A workshop held in the spring of 1962 on “Widening the Horizons of the Culturally – Deprived Child’ inspired a chain of events that resulted in the establishment of a nonprofit day care center in the Greater Annandale Area. A 24-member committee of the Fairfax County Council on Human Relations formed to find the answer to a need they found in the existing area. The survey revealed that there were no nonprofit day care centers available to families in that area – especially for families whose financial circumstances dictate that the mother work. The Higher Horizons Day Care Center Committee officially organized and determined the location of the center at the Mt. Pleasant Baptist Church on Old Columbia Pike, Annandale. The five communities to be served included Bailey’s Crossroads, Falls Church, Mt. Pleasant, Lincolnia, and Gum Springs.
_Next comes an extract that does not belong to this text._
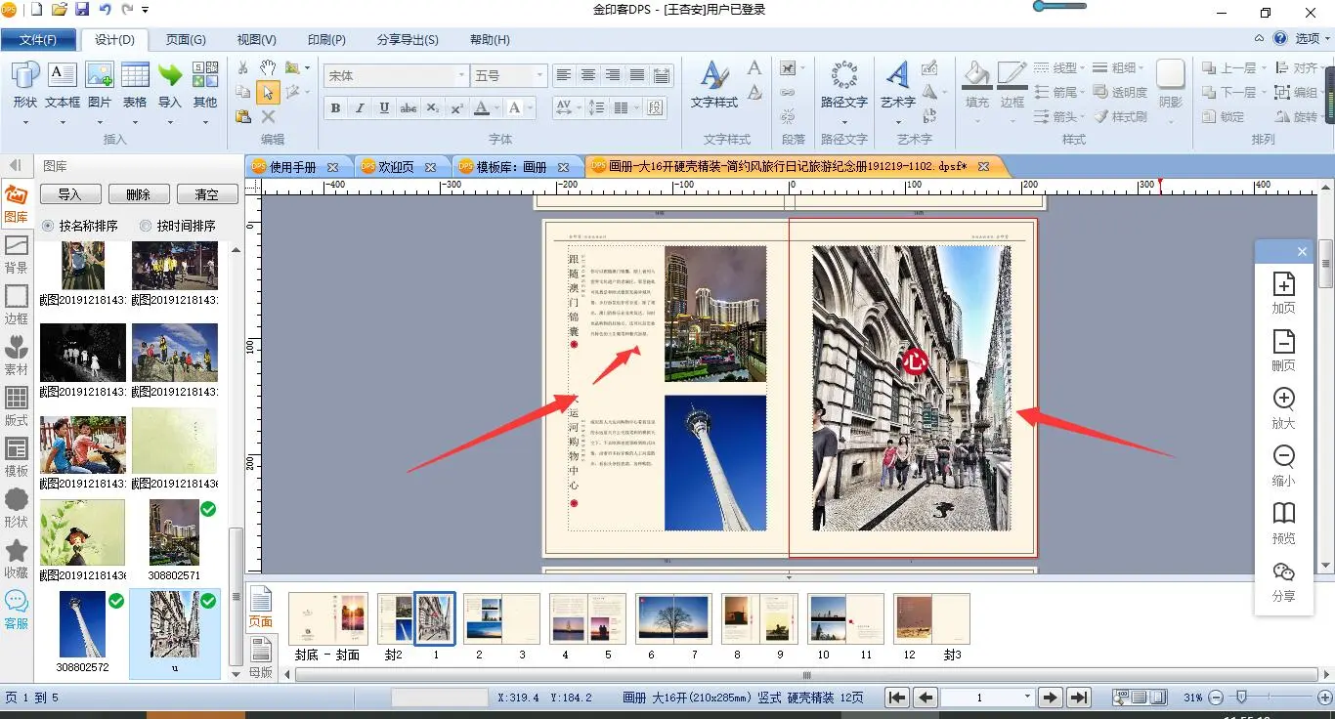Click 删页 delete page icon

[1283, 343]
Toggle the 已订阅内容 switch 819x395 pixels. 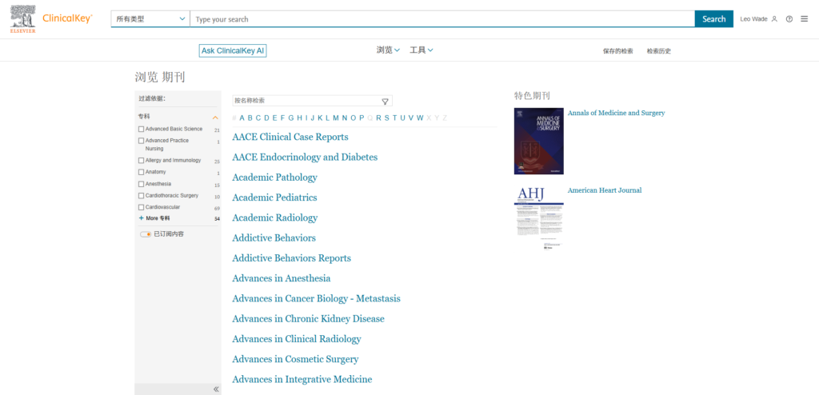pyautogui.click(x=146, y=234)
Members of the Committee included, Annandale founding members included Mrs. Christian Goll, Sidney Holland, Mrs. Albert Kassabian, Mrs. Solomon Lee, Mrs. Robert Moore, Mrs. Sally Ortolani, Mrs. William Hartzler, and Mrs. Ellwood Summer. Lincolnia founding members were: Mrs. James Carter, Fred Ruffing, Lucius Lee, Otis Summers, Hillery Hamilton (Mt. Pleasant), Robert Goodwin, Augustus Johnson (Springfield,) Thomas Smith, Mrs. Eugene Puryear, Mrs. Edward White Mrs. Milton Sheppard ( (Bailey’s Crossroads) Mr. and Mrs. Charles Washington, Mrs. Thomas Marshall (Falls Church).

Higher Horizons was the first licensed day care center in Fairfax County (Department of Welfare and Institutions, Bureau of Children’s Services) , and first received $10,000 in Fairfax County Funding to carry on the work of the center. The founding members were recognized for meeting community needs – providing full time day care for children of very low-income families, this was a first such effort in Northern Virginia.

Higher Horizons Day Care Center, Inc. is located in the Lillian Carey Annex. The land for the Higher Horizons building facility was formerly known as the Lillian Carey Elementary School. The Lillian Carey Elementary School was built and dedicated on May 19, 1957 in honor of Lillian Hopkins Carey (b. 1867- d. 1935). Lillian Hopkins Carey was an African American educator and a Bailey’s Crossroads community pioneer.

Higher Horizons Day Care Center, Inc. Receives $1 million in Recovery Funding for Early Head Start in Bailey’s Crossroads and Falls Church, VA

Virginia’s Governor Timothy Kaine announced on December 17, 2009, that Higher Horizons was one of the recipients of Early Head Start expansion funding made possible from the American Recovery and Reinvestment Act (ARRA).